*** Block opens ***

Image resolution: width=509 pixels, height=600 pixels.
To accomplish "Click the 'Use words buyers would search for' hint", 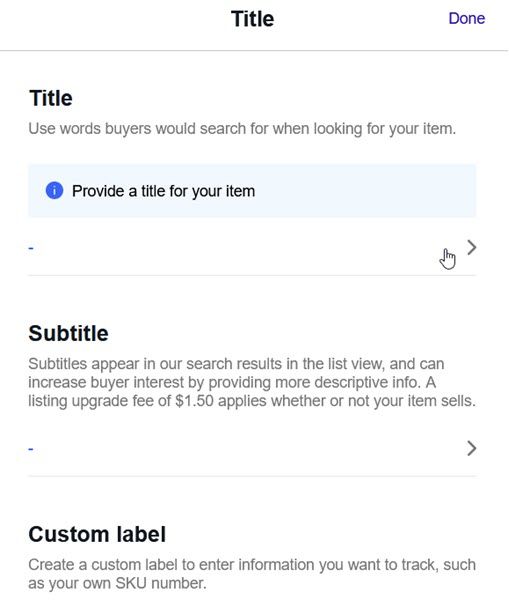I will coord(242,129).
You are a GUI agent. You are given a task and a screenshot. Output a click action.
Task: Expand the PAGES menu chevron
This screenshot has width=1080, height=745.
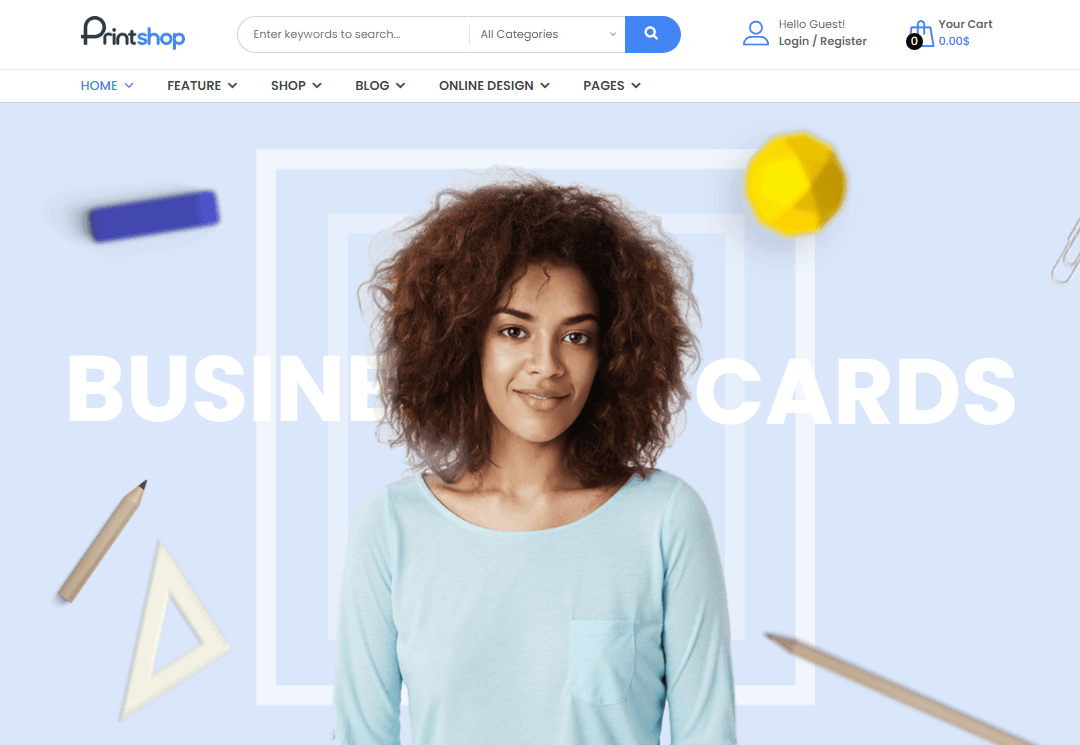(636, 85)
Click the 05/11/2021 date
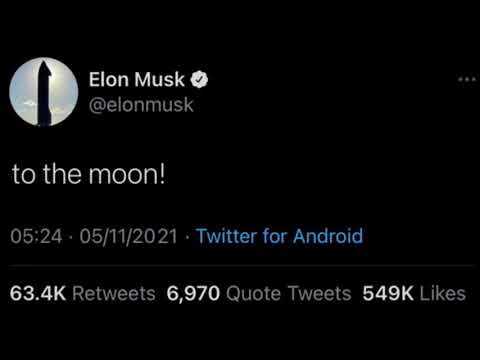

*** Block closes ***

WORK INSTRUCTION →
Return, exactly as they appear, the lines from the line containing "This screenshot has width=1080, height=745." through the end of the records above, both ends included, without pictures.

YOUR RESPONSE →
This screenshot has width=1080, height=745.
(636, 85)
Click the 05/11/2021 date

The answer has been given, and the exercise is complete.